Top of Task input

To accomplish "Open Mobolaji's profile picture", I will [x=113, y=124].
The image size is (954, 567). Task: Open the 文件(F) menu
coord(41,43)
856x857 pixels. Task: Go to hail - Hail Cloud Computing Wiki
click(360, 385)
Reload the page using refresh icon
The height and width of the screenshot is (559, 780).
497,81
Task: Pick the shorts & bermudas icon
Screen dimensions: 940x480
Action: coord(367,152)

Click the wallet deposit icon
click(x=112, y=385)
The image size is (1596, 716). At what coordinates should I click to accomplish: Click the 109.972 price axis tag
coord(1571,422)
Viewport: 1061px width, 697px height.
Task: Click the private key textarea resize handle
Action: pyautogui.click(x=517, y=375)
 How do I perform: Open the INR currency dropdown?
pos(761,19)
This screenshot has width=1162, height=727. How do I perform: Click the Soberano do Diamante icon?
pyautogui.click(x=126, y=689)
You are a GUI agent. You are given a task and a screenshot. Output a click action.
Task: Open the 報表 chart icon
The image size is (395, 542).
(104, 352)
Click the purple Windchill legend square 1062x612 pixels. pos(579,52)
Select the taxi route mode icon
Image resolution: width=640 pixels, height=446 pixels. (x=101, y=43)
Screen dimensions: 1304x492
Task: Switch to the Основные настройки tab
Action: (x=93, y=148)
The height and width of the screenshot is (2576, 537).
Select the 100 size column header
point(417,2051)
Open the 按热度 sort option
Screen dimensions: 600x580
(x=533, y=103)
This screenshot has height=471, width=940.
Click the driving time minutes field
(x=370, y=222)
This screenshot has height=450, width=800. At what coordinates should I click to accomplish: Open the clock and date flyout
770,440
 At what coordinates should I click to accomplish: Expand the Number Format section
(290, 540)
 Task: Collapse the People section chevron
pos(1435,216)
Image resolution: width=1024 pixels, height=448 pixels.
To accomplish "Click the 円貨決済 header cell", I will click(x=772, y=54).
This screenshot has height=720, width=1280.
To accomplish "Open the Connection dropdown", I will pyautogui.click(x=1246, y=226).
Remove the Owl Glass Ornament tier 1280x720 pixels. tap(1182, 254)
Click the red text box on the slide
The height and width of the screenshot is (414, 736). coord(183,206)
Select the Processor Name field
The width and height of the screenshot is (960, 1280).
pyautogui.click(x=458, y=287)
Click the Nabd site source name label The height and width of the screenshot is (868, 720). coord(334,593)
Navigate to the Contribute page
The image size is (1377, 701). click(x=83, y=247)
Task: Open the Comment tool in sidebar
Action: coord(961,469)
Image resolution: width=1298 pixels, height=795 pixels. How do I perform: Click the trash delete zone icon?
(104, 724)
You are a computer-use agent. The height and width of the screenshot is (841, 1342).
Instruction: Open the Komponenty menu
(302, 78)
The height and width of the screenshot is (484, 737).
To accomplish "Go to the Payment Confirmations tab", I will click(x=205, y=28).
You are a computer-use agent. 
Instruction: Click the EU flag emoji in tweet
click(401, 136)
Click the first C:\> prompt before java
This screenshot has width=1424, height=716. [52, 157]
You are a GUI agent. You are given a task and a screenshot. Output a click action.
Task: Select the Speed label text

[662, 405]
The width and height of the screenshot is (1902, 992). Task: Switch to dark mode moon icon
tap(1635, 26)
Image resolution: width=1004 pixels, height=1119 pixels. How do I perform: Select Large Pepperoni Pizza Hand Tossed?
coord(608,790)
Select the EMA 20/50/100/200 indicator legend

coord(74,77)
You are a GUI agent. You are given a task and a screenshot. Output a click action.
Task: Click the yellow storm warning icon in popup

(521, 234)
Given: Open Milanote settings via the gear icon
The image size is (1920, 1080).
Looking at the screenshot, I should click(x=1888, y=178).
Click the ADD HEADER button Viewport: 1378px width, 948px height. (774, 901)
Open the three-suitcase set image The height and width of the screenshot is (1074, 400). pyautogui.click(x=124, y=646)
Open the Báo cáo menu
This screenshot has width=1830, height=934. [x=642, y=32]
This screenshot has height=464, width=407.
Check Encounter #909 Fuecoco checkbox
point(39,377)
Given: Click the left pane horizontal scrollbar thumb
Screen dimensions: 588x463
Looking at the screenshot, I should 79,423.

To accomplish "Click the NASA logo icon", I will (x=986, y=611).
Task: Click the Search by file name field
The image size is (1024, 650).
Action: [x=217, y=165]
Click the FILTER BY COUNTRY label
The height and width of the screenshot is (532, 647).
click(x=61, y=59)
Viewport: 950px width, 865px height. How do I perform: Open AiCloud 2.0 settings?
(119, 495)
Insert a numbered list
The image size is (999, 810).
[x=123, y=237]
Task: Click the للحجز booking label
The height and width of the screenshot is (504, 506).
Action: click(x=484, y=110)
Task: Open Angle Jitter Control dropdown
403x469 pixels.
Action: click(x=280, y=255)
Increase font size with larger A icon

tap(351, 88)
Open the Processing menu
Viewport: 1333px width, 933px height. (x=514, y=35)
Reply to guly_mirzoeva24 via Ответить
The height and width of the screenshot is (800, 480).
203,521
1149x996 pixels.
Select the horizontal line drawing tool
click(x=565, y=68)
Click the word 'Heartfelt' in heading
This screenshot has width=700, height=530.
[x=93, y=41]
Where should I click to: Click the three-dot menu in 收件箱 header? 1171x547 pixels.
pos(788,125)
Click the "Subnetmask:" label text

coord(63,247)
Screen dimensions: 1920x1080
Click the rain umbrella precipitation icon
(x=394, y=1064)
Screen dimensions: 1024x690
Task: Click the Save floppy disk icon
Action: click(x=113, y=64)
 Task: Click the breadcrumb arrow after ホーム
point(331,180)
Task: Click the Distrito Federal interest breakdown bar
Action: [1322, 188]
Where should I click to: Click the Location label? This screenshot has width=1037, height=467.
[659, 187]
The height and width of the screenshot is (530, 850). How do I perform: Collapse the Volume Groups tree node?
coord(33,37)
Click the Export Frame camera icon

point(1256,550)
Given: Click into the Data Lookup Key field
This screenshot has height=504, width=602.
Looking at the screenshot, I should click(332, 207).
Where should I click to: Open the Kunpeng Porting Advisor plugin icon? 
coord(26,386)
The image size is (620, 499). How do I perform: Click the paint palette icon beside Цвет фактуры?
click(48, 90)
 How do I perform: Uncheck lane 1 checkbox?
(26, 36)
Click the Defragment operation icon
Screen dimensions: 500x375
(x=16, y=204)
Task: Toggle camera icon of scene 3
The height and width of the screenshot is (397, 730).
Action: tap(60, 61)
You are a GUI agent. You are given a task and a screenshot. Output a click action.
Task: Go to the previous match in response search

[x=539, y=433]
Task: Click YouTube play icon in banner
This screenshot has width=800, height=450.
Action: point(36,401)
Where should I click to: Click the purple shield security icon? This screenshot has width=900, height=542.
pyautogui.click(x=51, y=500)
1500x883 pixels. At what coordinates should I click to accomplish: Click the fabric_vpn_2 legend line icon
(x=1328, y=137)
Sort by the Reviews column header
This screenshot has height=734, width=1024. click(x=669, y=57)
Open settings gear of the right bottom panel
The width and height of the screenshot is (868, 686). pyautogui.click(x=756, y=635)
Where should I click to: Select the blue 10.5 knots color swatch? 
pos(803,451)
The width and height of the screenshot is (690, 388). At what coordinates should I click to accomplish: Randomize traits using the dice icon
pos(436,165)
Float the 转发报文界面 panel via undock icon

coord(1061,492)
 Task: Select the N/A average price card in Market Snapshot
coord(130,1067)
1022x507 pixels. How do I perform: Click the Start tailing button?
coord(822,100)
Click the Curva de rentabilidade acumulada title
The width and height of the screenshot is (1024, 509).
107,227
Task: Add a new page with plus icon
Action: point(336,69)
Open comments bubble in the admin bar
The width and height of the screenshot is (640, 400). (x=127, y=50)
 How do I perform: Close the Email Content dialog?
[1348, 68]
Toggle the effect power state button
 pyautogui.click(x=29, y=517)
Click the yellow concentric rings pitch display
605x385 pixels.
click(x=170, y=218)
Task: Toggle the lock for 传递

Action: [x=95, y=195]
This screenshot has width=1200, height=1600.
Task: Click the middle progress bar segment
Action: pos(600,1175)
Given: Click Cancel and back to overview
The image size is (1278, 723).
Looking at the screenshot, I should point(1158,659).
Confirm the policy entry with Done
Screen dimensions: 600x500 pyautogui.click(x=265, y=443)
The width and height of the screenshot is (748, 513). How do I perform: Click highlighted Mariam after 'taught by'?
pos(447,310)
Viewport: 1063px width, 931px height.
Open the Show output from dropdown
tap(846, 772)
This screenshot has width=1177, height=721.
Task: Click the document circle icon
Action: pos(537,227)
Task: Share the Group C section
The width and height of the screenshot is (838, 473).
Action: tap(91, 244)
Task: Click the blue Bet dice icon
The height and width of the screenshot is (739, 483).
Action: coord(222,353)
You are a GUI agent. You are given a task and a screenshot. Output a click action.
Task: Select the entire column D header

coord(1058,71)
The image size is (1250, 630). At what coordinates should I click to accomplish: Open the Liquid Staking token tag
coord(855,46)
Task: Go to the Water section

Bottom of Task input

» Assigned task
Repeat exactly the lines from the line containing "Open the Show output from dropdown" through the last line of the records above, including both, and nothing else.

» Exercise output
Open the Show output from dropdown
tap(846, 772)
This screenshot has width=1177, height=721.
Task: Click the document circle icon
Action: pos(537,227)
Task: Share the Group C section
The width and height of the screenshot is (838, 473).
Action: tap(91, 244)
Task: Click the blue Bet dice icon
The height and width of the screenshot is (739, 483).
Action: coord(222,353)
You are a GUI agent. You are given a task and a screenshot. Output a click action.
Task: Select the entire column D header

coord(1058,71)
The image size is (1250, 630). At what coordinates should I click to accomplish: Open the Liquid Staking token tag
coord(855,46)
Task: Go to the Water section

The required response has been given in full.